- _Task prompt_: Starting at the line that contains "Image resolution: width=412" and ending at the line that contains "Task: Click the kostenlos", the lines below are to be given again exactly, with nothing added.

━━━ Data listing ━━━

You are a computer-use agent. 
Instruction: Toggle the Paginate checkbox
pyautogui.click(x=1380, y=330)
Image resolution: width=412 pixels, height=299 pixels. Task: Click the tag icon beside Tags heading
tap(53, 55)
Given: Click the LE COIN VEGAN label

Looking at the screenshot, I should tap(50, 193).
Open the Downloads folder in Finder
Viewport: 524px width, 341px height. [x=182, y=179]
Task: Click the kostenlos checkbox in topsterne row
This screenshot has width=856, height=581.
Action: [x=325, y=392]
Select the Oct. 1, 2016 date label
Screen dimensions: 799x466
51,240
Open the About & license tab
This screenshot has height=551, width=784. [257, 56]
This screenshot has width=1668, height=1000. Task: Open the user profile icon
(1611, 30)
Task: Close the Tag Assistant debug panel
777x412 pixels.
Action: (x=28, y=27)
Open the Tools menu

━━━

- _Result of the task_:
Image resolution: width=412 pixels, height=299 pixels. Task: Click the tag icon beside Tags heading
tap(53, 55)
Given: Click the LE COIN VEGAN label

Looking at the screenshot, I should tap(50, 193).
Open the Downloads folder in Finder
Viewport: 524px width, 341px height. [x=182, y=179]
Task: Click the kostenlos checkbox in topsterne row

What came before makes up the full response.